[AIM OF THE EXERCISE]:
Count the lines below that contain the string "list". Give only the number.
··· MATERIALS PROVIDED
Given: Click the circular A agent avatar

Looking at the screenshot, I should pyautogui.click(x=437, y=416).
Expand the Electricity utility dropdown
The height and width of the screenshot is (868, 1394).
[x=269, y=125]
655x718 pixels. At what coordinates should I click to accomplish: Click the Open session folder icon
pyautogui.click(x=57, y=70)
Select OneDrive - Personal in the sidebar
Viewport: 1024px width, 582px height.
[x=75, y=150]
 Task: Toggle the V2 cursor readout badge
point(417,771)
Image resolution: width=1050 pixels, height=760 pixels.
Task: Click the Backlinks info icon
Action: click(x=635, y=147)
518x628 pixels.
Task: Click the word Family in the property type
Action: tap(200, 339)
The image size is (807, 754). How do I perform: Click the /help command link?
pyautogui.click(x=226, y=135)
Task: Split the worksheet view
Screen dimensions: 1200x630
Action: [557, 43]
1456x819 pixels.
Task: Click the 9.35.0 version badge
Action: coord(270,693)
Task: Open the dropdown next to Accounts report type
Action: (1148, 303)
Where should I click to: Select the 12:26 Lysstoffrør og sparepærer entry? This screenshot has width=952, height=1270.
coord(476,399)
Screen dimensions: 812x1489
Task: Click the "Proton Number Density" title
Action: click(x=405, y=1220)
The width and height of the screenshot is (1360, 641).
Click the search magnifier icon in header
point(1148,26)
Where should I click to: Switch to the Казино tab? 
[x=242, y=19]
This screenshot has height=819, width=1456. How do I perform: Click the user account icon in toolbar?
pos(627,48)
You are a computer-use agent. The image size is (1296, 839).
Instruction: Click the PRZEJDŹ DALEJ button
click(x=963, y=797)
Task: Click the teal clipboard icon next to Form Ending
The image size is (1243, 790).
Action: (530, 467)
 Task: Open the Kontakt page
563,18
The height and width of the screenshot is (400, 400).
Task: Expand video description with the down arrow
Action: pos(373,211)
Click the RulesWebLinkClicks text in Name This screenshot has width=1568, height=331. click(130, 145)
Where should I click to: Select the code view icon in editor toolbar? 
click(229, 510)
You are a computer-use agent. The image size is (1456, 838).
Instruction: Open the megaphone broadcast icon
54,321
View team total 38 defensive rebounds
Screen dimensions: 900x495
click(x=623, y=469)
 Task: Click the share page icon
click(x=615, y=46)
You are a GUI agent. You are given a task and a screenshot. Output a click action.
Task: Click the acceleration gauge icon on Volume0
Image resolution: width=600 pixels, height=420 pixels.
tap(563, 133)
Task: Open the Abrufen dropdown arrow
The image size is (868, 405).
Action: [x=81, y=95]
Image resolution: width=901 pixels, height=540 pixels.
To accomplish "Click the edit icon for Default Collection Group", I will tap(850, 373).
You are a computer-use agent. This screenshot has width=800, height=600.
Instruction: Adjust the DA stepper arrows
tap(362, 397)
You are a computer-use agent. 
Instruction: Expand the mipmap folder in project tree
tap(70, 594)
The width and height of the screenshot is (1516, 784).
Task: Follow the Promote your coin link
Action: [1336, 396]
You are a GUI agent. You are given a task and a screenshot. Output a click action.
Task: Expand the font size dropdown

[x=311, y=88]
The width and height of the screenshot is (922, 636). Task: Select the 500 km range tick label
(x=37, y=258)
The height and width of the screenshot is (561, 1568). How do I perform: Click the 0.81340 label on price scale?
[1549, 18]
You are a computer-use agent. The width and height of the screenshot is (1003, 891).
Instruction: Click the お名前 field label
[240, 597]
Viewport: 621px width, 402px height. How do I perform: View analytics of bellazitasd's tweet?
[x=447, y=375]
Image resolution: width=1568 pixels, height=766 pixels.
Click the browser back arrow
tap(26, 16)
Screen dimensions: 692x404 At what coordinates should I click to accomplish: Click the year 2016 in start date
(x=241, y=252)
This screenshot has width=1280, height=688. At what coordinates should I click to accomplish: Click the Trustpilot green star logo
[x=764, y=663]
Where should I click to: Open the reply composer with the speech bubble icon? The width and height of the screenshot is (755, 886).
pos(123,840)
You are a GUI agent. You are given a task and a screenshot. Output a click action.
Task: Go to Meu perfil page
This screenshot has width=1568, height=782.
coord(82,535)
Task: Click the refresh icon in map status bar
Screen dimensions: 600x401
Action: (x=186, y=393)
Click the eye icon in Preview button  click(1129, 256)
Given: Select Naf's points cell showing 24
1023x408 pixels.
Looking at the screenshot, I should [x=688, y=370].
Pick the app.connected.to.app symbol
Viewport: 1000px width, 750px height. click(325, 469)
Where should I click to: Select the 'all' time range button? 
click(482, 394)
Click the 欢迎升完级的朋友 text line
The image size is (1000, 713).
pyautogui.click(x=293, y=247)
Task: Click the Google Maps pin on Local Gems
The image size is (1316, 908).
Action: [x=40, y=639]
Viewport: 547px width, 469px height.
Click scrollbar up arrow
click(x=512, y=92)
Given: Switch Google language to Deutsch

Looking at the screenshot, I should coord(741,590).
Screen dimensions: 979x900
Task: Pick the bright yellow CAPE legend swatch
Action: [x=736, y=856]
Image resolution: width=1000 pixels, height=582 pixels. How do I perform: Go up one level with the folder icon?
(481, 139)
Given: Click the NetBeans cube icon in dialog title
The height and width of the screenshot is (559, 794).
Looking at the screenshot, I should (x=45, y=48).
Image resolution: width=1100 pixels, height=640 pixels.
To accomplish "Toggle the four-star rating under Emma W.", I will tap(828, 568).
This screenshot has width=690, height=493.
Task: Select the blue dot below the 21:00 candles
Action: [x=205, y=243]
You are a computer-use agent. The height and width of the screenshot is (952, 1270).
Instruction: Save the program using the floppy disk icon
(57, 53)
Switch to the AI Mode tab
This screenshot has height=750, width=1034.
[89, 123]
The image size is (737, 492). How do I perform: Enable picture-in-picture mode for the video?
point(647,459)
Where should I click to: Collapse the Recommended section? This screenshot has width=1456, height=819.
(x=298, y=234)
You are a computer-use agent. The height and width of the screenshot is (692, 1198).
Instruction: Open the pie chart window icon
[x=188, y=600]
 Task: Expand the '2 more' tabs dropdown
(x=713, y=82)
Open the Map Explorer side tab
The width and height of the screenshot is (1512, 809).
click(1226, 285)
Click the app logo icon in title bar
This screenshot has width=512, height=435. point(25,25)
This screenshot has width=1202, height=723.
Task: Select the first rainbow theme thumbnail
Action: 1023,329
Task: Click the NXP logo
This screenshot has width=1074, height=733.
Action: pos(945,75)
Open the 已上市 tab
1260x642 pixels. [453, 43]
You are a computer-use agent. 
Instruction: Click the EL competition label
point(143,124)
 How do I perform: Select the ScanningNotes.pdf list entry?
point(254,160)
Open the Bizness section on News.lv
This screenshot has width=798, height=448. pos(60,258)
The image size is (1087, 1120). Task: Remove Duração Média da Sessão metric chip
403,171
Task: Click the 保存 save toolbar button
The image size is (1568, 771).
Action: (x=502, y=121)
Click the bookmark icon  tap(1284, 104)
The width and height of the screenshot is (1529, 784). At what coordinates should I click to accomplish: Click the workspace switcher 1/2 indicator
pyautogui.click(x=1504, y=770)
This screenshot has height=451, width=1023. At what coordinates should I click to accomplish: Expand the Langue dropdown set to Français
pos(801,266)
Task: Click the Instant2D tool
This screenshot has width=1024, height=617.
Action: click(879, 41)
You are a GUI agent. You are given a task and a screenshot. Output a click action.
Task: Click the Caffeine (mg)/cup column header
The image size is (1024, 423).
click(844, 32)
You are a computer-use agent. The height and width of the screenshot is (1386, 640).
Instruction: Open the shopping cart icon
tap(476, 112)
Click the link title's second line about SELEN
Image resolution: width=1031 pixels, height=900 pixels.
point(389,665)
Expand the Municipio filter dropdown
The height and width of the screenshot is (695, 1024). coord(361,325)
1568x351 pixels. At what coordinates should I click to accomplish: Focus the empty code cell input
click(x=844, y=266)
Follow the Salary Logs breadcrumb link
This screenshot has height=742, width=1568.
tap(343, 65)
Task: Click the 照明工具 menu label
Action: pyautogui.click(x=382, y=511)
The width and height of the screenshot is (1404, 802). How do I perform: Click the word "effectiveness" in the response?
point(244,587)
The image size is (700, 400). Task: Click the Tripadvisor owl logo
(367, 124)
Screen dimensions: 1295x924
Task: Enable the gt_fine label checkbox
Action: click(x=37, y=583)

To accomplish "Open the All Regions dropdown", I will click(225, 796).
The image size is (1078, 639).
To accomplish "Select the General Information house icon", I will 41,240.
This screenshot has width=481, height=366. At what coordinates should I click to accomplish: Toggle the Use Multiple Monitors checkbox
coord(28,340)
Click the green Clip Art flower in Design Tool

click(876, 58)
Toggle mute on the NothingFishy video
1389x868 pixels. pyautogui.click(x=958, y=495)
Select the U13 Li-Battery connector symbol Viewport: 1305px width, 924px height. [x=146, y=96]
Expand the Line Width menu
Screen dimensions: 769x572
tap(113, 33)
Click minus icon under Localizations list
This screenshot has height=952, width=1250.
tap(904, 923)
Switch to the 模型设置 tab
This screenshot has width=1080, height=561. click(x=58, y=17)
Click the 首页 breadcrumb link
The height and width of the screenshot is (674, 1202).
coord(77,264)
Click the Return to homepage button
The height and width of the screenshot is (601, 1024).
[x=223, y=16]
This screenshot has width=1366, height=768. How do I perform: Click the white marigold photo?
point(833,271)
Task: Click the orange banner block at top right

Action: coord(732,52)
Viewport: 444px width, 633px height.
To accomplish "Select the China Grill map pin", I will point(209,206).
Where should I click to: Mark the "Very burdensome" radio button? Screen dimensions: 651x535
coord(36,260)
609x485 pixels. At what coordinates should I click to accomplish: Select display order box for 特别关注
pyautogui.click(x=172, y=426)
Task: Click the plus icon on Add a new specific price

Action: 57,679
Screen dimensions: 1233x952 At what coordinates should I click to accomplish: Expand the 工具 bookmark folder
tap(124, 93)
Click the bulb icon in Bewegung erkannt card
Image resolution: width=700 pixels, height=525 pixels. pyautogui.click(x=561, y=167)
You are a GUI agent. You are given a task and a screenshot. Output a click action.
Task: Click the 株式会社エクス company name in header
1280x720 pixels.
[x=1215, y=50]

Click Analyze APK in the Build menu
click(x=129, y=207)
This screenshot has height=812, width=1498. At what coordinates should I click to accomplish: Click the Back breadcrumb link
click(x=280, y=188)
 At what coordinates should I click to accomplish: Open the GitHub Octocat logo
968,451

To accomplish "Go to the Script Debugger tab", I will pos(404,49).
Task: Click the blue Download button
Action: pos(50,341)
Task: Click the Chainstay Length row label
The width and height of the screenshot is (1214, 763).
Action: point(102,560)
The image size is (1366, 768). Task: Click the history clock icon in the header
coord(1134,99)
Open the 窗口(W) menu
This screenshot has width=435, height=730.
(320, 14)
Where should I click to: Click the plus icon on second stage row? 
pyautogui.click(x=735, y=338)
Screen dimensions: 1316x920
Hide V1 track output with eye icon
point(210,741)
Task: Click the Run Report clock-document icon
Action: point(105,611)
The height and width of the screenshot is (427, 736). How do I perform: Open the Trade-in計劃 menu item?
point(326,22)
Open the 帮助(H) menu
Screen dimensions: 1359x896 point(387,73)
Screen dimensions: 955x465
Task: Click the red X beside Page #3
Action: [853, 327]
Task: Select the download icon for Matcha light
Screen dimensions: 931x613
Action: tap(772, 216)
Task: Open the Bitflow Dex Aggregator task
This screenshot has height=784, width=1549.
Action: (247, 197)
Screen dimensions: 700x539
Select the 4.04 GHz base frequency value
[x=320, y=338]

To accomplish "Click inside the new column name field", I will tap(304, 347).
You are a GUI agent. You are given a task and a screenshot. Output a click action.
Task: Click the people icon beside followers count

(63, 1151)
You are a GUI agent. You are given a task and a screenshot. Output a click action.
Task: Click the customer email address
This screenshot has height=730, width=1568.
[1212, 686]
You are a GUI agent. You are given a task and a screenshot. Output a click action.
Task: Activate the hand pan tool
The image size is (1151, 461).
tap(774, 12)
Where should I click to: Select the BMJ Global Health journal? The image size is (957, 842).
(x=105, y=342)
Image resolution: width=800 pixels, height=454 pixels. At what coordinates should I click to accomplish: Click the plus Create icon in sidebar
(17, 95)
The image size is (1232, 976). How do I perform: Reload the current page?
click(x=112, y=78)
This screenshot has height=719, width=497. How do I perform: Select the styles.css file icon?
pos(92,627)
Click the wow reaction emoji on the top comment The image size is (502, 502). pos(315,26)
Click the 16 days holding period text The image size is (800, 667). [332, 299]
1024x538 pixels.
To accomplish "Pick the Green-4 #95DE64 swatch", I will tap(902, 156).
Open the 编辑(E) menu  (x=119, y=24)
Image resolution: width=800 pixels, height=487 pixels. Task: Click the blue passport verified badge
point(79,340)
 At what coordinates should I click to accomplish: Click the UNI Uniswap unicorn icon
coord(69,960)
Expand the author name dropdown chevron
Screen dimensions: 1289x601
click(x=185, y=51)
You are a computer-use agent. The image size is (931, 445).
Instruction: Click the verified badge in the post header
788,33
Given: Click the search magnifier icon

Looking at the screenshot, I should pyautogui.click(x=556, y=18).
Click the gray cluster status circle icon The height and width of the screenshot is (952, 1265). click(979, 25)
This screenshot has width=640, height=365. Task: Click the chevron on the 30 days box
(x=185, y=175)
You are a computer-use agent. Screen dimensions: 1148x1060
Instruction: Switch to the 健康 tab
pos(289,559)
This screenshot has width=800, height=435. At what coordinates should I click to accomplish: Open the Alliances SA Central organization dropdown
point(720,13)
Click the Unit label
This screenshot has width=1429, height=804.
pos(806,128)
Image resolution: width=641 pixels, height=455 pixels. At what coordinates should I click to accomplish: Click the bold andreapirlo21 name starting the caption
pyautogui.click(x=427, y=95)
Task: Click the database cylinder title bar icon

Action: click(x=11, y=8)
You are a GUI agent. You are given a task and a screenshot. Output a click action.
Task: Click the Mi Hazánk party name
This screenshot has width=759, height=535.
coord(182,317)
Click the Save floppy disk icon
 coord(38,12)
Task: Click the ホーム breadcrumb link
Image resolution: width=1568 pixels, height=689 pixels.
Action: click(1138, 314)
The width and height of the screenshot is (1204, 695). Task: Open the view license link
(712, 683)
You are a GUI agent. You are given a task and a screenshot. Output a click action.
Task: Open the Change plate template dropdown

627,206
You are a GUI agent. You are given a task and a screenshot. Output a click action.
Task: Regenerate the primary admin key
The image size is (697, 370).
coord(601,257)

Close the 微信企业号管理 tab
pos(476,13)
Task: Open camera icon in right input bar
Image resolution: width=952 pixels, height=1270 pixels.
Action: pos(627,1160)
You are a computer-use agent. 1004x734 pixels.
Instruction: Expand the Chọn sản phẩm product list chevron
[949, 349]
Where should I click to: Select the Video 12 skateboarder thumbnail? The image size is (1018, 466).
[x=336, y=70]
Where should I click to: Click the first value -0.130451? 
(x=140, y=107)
······
[EXERCISE SOLUTION]:
3